WORK INSTRUCTIONS >> Every single entry that follows must be copied exactly.
SUPPLIED ENTRIES section start
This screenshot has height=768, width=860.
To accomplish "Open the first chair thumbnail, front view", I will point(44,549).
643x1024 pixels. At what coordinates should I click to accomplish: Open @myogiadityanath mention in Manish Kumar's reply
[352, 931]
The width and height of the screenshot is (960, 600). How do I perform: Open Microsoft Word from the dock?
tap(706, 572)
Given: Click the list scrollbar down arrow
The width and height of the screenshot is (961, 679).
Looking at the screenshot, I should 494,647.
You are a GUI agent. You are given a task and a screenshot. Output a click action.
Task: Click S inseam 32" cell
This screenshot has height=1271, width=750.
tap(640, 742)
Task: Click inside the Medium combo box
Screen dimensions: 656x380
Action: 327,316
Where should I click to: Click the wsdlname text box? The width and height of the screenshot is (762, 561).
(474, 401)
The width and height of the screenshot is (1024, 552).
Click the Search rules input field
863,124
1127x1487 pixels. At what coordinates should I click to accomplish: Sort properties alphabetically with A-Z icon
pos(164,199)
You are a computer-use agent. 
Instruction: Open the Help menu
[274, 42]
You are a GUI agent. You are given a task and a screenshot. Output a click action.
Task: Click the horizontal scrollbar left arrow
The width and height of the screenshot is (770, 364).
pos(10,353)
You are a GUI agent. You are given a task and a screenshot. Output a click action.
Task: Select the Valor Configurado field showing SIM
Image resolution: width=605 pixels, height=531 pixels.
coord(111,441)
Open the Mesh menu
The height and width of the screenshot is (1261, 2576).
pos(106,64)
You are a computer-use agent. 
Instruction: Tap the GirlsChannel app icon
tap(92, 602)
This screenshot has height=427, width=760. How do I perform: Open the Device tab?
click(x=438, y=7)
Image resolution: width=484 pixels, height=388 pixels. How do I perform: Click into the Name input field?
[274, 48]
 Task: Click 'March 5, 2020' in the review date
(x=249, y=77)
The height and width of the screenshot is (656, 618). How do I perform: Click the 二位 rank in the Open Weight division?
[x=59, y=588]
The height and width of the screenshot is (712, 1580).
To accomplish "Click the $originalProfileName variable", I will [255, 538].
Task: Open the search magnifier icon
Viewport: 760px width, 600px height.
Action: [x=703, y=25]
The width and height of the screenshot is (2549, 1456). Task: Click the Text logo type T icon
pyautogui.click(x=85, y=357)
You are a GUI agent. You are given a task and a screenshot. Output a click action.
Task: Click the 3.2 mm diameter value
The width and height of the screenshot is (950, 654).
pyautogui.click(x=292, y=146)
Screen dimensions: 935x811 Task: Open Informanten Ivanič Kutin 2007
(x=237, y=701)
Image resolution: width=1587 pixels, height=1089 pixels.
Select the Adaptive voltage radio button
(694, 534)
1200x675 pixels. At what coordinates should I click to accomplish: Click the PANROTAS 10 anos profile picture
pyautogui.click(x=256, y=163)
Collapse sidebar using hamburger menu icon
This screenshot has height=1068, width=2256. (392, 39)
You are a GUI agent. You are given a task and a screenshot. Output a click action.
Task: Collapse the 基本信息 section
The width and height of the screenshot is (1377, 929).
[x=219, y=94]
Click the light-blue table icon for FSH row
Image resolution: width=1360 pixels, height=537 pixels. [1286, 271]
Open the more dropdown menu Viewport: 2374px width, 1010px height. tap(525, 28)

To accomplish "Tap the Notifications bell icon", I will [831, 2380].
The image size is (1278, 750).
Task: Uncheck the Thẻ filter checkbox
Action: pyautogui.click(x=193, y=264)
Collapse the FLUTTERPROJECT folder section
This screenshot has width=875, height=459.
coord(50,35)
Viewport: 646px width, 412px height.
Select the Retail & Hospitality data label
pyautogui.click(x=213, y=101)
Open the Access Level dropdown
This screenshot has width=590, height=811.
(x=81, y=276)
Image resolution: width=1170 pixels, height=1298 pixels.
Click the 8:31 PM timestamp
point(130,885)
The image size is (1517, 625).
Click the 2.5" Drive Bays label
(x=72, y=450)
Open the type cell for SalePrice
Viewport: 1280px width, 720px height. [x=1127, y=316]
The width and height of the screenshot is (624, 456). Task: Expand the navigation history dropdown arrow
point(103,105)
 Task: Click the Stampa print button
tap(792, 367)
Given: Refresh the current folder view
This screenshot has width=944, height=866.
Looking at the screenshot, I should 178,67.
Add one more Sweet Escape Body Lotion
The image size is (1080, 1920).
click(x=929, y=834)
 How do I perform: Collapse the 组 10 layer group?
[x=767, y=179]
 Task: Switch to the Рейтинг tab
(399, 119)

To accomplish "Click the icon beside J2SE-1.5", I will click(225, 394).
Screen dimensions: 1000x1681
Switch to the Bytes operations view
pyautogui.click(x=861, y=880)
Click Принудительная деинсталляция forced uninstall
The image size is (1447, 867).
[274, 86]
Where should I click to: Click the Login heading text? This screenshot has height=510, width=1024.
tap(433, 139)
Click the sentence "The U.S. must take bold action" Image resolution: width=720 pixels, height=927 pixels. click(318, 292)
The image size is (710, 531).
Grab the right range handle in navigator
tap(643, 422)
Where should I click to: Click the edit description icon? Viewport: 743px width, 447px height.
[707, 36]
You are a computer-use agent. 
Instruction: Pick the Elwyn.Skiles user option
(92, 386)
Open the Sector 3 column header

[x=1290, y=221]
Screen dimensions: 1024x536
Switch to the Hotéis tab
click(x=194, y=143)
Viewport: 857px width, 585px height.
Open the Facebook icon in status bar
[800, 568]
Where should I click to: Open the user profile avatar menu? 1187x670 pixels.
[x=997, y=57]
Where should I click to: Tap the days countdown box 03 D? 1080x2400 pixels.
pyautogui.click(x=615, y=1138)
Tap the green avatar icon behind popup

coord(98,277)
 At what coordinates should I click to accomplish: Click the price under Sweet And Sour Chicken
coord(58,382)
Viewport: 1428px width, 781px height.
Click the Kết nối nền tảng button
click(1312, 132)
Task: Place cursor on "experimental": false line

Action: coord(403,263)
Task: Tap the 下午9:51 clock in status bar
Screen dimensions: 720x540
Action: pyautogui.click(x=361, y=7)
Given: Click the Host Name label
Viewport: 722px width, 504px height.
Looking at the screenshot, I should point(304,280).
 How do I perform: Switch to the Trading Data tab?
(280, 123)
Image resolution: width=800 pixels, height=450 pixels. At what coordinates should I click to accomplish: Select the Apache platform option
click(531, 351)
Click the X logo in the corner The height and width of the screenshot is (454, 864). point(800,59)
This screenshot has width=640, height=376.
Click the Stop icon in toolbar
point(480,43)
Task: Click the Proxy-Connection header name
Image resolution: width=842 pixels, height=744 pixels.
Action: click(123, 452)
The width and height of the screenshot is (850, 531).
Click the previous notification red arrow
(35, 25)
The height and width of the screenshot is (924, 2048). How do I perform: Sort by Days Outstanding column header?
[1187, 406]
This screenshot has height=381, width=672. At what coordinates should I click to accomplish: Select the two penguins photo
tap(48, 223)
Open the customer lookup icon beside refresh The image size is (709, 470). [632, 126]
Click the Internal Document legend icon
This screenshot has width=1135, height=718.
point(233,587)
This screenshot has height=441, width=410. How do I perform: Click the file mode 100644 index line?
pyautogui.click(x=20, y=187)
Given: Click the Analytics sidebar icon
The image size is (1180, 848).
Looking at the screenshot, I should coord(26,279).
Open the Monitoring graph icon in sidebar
SUPPLIED ENTRIES section end
ANSWER >>
This screenshot has height=768, width=860.
To accomplish "Open the first chair thumbnail, front view", I will point(44,549).
643x1024 pixels. At what coordinates should I click to accomplish: Open @myogiadityanath mention in Manish Kumar's reply
[352, 931]
The width and height of the screenshot is (960, 600). How do I perform: Open Microsoft Word from the dock?
tap(706, 572)
Given: Click the list scrollbar down arrow
The width and height of the screenshot is (961, 679).
Looking at the screenshot, I should 494,647.
You are a GUI agent. You are given a task and a screenshot. Output a click action.
Task: Click S inseam 32" cell
This screenshot has height=1271, width=750.
tap(640, 742)
Task: Click inside the Medium combo box
Screen dimensions: 656x380
Action: 327,316
Where should I click to: Click the wsdlname text box? The width and height of the screenshot is (762, 561).
(474, 401)
The width and height of the screenshot is (1024, 552).
Click the Search rules input field
863,124
1127x1487 pixels. At what coordinates should I click to accomplish: Sort properties alphabetically with A-Z icon
pos(164,199)
You are a computer-use agent. 
Instruction: Open the Help menu
[274, 42]
You are a GUI agent. You are given a task and a screenshot. Output a click action.
Task: Click the horizontal scrollbar left arrow
The width and height of the screenshot is (770, 364).
pos(10,353)
You are a GUI agent. You are given a task and a screenshot. Output a click action.
Task: Select the Valor Configurado field showing SIM
Image resolution: width=605 pixels, height=531 pixels.
coord(111,441)
Open the Mesh menu
The height and width of the screenshot is (1261, 2576).
pos(106,64)
You are a computer-use agent. 
Instruction: Tap the GirlsChannel app icon
tap(92, 602)
This screenshot has height=427, width=760. How do I perform: Open the Device tab?
click(x=438, y=7)
Image resolution: width=484 pixels, height=388 pixels. How do I perform: Click into the Name input field?
[274, 48]
 Task: Click 'March 5, 2020' in the review date
(x=249, y=77)
The height and width of the screenshot is (656, 618). How do I perform: Click the 二位 rank in the Open Weight division?
[x=59, y=588]
The height and width of the screenshot is (712, 1580).
To accomplish "Click the $originalProfileName variable", I will [255, 538].
Task: Open the search magnifier icon
Viewport: 760px width, 600px height.
Action: [x=703, y=25]
The width and height of the screenshot is (2549, 1456). Task: Click the Text logo type T icon
pyautogui.click(x=85, y=357)
You are a GUI agent. You are given a task and a screenshot. Output a click action.
Task: Click the 3.2 mm diameter value
The width and height of the screenshot is (950, 654).
pyautogui.click(x=292, y=146)
Screen dimensions: 935x811 Task: Open Informanten Ivanič Kutin 2007
(x=237, y=701)
Image resolution: width=1587 pixels, height=1089 pixels.
Select the Adaptive voltage radio button
(694, 534)
1200x675 pixels. At what coordinates should I click to accomplish: Click the PANROTAS 10 anos profile picture
pyautogui.click(x=256, y=163)
Collapse sidebar using hamburger menu icon
This screenshot has height=1068, width=2256. (392, 39)
You are a GUI agent. You are given a task and a screenshot. Output a click action.
Task: Collapse the 基本信息 section
The width and height of the screenshot is (1377, 929).
[x=219, y=94]
Click the light-blue table icon for FSH row
Image resolution: width=1360 pixels, height=537 pixels. [1286, 271]
Open the more dropdown menu Viewport: 2374px width, 1010px height. tap(525, 28)

To accomplish "Tap the Notifications bell icon", I will [831, 2380].
The image size is (1278, 750).
Task: Uncheck the Thẻ filter checkbox
Action: pyautogui.click(x=193, y=264)
Collapse the FLUTTERPROJECT folder section
This screenshot has width=875, height=459.
coord(50,35)
Viewport: 646px width, 412px height.
Select the Retail & Hospitality data label
pyautogui.click(x=213, y=101)
Open the Access Level dropdown
This screenshot has width=590, height=811.
(x=81, y=276)
Image resolution: width=1170 pixels, height=1298 pixels.
Click the 8:31 PM timestamp
point(130,885)
The image size is (1517, 625).
Click the 2.5" Drive Bays label
(x=72, y=450)
Open the type cell for SalePrice
Viewport: 1280px width, 720px height. [x=1127, y=316]
The width and height of the screenshot is (624, 456). Task: Expand the navigation history dropdown arrow
point(103,105)
 Task: Click the Stampa print button
tap(792, 367)
Given: Refresh the current folder view
This screenshot has width=944, height=866.
Looking at the screenshot, I should 178,67.
Add one more Sweet Escape Body Lotion
The image size is (1080, 1920).
click(x=929, y=834)
 How do I perform: Collapse the 组 10 layer group?
[x=767, y=179]
 Task: Switch to the Рейтинг tab
(399, 119)

To accomplish "Click the icon beside J2SE-1.5", I will click(225, 394).
Screen dimensions: 1000x1681
Switch to the Bytes operations view
pyautogui.click(x=861, y=880)
Click Принудительная деинсталляция forced uninstall
The image size is (1447, 867).
[274, 86]
Where should I click to: Click the Login heading text? This screenshot has height=510, width=1024.
tap(433, 139)
Click the sentence "The U.S. must take bold action" Image resolution: width=720 pixels, height=927 pixels. click(318, 292)
The image size is (710, 531).
Grab the right range handle in navigator
tap(643, 422)
Where should I click to: Click the edit description icon? Viewport: 743px width, 447px height.
[707, 36]
You are a computer-use agent. 
Instruction: Pick the Elwyn.Skiles user option
(92, 386)
Open the Sector 3 column header

[x=1290, y=221]
Screen dimensions: 1024x536
Switch to the Hotéis tab
click(x=194, y=143)
Viewport: 857px width, 585px height.
Open the Facebook icon in status bar
[800, 568]
Where should I click to: Open the user profile avatar menu? 1187x670 pixels.
[x=997, y=57]
Where should I click to: Tap the days countdown box 03 D? 1080x2400 pixels.
pyautogui.click(x=615, y=1138)
Tap the green avatar icon behind popup

coord(98,277)
 At what coordinates should I click to accomplish: Click the price under Sweet And Sour Chicken
coord(58,382)
Viewport: 1428px width, 781px height.
Click the Kết nối nền tảng button
click(1312, 132)
Task: Place cursor on "experimental": false line

Action: coord(403,263)
Task: Tap the 下午9:51 clock in status bar
Screen dimensions: 720x540
Action: pyautogui.click(x=361, y=7)
Given: Click the Host Name label
Viewport: 722px width, 504px height.
Looking at the screenshot, I should point(304,280).
 How do I perform: Switch to the Trading Data tab?
(280, 123)
Image resolution: width=800 pixels, height=450 pixels. At what coordinates should I click to accomplish: Select the Apache platform option
click(531, 351)
Click the X logo in the corner The height and width of the screenshot is (454, 864). point(800,59)
This screenshot has width=640, height=376.
Click the Stop icon in toolbar
point(480,43)
Task: Click the Proxy-Connection header name
Image resolution: width=842 pixels, height=744 pixels.
Action: click(123, 452)
The width and height of the screenshot is (850, 531).
Click the previous notification red arrow
(35, 25)
The height and width of the screenshot is (924, 2048). How do I perform: Sort by Days Outstanding column header?
[1187, 406]
This screenshot has height=381, width=672. At what coordinates should I click to accomplish: Select the two penguins photo
tap(48, 223)
Open the customer lookup icon beside refresh The image size is (709, 470). [632, 126]
Click the Internal Document legend icon
This screenshot has width=1135, height=718.
point(233,587)
This screenshot has height=441, width=410. How do I perform: Click the file mode 100644 index line?
pyautogui.click(x=20, y=187)
Given: Click the Analytics sidebar icon
The image size is (1180, 848).
Looking at the screenshot, I should coord(26,279).
Open the Monitoring graph icon in sidebar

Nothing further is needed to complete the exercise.